Às vezes eu sonho com um mundo totalmente diferente. Por exemplo, um mundo em que a sua profissão tivesse deixado de existir por haver se tornado desnecessária. O Estado estaria tão evoluído que todos os cidadãos teriam seus direitos atendidos. E as pessoas seriam civilizadas e, conversando, chegariam a um consenso sobre seus conflitos. Os instintos mais primitivos e violentos seriam sublimados. Esse mundo jamais existirá. Mas acredito que seja um exercício importante imaginá-lo. Imaginando o impossível a gente amplia o pensamento.
Freud, no prológo do livro A Juventude Abandonada, de August Aichhorn, anunciou três impossíveis: governar, educar e psicanalisar ou curar – conforme as traduções. São três trabalhos que exigem atuar na incerteza e nos quais os resultados nunca saem conforme o planejado. O fracasso é a única garantia. Pois há, no cerne dessas ações, o imponderável ser humano.
Gosto muito de uma brincadeira infantil que diz assim: “Joãozinho construiu a casa. Zezinho destruiu a casa. Quem tem razão?”. Quando o interlocutor responde Joãozinho, a resposta certa é Zézinho.

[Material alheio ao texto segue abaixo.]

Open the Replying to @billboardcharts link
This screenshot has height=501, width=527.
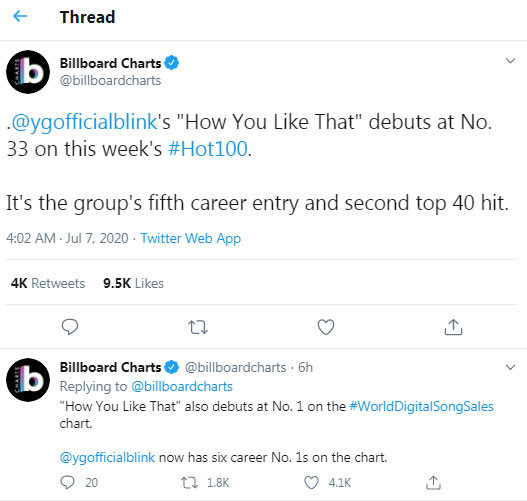tap(182, 386)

Quando o interlocutor responde Zezinho, a resposta certa é Joãozinho. A risada se produz justamente pela possibilidade de brincar com o impossível de, falando de pessoas, haver uma única resposta certa. Uma brincadeira que nos fala seriamente sobre a complexidade do ser humano. Não existe resposta correta. Cada um tem as suas razões.
Por isso eu incluiria a sua profissão em um dos impossíveis. Partindo do princípio de que foi uma escolha sintomática e não uma escolha cínica, reconheço que deve ser difícil. Ouvir duas histórias e ser a pessoa que decide quem tem razão. Mandar prender, retirar a guarda dos pais, dar ou retirar a possibilidade de um tratamento médico que pode salvar a vida de alguém. Em muitos processos o senhor julga o valor da vida de uma determinada pessoa. E a sua decisão dá, no mínimo, um grande empurrão no acaso.
O problema se aprofunda quando, para livrar-se dessa angústia, o juiz acredita que sua profissão é possível. Aí começam as piores confusões, pois a sentença torna-se, na cabeça do vivente, sinônimo de verdade. Juiz que já tem a decisão pronta antes de ouvir as partes talvez devesse mudar de profissão. Não recomendaria que se tornasse ministro ou governante, pois já teria demonstrado sua incapacidade de suportar o que não sabe. Quem, no campo do impossível, se move com certeza, costuma fazer um péssimo trabalho. Atesta que perdeu uma das coisas que nos faz mais humanos, a capacidade de titubear, de colocar em dúvida.
Para as missões impossíveis seria recomendado um pouco de coragem para jogar-se na incerteza. Acolher e abraçar aquilo que não está no nosso comando. Suportar a angústia de não-saber exatamente onde iremos chegar e, apesar disso, agir. Vale ter algum farol a guiar o caminho, desde que se aceite que o oceano será sempre muito maior que o minúsculo barquinho.